I do not say that our political and public life should be turned over to college-trained experts who ignore public opinion. Nor would I adopt from the Belgian Constitution of 1893 the provisions giving three votes instead of one to college graduates (at least not until more Democrats go to college). Nor would I give the University of Georgia a seat in the Congress as William and Mary was once represented in the Virginia House of Burgesses.

But I do urge the application of your talents to the public solution of the great problems of our time – increasing farm foreclosures in the midst of national prosperity – record small business failures at a time of record profits – pockets of chronic unemployment and sweatshop wages amidst the wonders of automation – monopoly, mental illness, taxation, international trade, and, above all, the knotty, complex problems of war and peace, of untangling the strife-ridden, hate-ridden Middle East, of preventing man’s destruction of man by nuclear war or, even more awful to contemplate, by disabling through mutations generations yet unborn.

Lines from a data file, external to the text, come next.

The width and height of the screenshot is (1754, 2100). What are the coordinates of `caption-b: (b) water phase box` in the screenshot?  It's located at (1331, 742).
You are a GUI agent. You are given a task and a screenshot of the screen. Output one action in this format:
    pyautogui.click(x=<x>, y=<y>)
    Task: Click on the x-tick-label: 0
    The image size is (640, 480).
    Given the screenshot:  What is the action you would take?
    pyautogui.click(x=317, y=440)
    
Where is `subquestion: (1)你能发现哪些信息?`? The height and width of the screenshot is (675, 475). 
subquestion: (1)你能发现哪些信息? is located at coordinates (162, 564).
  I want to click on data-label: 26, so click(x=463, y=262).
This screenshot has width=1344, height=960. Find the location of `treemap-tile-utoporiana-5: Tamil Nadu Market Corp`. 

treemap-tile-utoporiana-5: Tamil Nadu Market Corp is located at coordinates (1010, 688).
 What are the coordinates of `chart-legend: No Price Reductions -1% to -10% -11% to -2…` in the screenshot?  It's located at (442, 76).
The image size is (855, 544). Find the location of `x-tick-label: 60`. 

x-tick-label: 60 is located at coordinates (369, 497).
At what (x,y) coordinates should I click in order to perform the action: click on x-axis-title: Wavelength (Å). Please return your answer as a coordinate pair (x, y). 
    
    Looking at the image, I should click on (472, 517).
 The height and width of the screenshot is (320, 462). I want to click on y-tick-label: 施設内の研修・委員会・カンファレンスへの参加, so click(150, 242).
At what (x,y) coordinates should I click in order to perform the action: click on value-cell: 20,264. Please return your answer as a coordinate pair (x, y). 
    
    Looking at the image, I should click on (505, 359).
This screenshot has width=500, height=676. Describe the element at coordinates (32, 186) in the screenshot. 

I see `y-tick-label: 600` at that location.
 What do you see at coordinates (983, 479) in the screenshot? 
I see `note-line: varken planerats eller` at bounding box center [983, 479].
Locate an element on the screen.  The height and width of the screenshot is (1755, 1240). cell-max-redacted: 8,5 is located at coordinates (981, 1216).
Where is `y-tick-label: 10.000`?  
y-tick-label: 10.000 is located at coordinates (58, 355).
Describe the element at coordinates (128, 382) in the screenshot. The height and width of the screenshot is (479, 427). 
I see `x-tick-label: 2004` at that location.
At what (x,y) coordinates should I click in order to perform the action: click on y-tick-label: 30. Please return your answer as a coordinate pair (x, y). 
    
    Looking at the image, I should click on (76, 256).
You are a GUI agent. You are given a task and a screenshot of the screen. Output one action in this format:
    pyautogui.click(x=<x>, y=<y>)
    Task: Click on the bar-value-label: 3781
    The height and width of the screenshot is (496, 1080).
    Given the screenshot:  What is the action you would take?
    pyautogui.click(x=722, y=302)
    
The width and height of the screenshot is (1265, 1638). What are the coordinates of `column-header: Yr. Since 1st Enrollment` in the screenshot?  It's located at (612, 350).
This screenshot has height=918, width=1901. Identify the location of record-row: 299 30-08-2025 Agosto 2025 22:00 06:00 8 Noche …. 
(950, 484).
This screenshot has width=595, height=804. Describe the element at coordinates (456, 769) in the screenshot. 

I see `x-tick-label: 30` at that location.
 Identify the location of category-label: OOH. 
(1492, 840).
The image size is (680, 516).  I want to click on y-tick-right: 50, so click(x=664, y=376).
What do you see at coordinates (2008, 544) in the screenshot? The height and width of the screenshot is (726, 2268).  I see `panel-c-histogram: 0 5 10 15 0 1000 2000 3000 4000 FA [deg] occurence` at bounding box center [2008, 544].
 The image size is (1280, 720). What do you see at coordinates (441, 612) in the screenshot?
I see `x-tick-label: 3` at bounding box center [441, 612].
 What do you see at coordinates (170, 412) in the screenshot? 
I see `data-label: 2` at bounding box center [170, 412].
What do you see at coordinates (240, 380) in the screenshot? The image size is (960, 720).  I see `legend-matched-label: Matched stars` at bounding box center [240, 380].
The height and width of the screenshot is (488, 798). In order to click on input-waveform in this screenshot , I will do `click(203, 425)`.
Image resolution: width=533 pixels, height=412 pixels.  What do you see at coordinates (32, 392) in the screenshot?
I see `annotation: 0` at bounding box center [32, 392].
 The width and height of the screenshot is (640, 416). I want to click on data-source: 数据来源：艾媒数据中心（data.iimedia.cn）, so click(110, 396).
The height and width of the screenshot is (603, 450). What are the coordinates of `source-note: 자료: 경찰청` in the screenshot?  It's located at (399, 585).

We want from you graduates not the sneers of the cynics or the despair of the faint-hearted. We ask you for enlightenment, vision, illumination.

In his book, “One Man’s America”, Alistair Cooke tells the story which well illustrates this point. On the 19th of May, 1780, as he describes it, in Hartford, Connecticut the skies at noon turned from blue to gray and by mid-afternoon had blackened over so densely that, in that religious age, men fell on their knees and begged a final blessing before the end came. The Connecticut House of Representatives was in session. And as some men fell down in the darkened chamber and others clamored for an immediate adjournment, the Speaker of the House, one Colonel Davenport, came to his feet. And he silenced the din with these words: "the Day of Judgment is either approaching - or it is not. If it is not, there is no cause for adjournment. If it is, I choose to be found doing my duty. I wish, therefore, that candles may be brought."

Graduates of the University of Georgia, we who are here today concerned with the dark and difficult task ahead ask once again of you that candles may be brought to illuminate our way.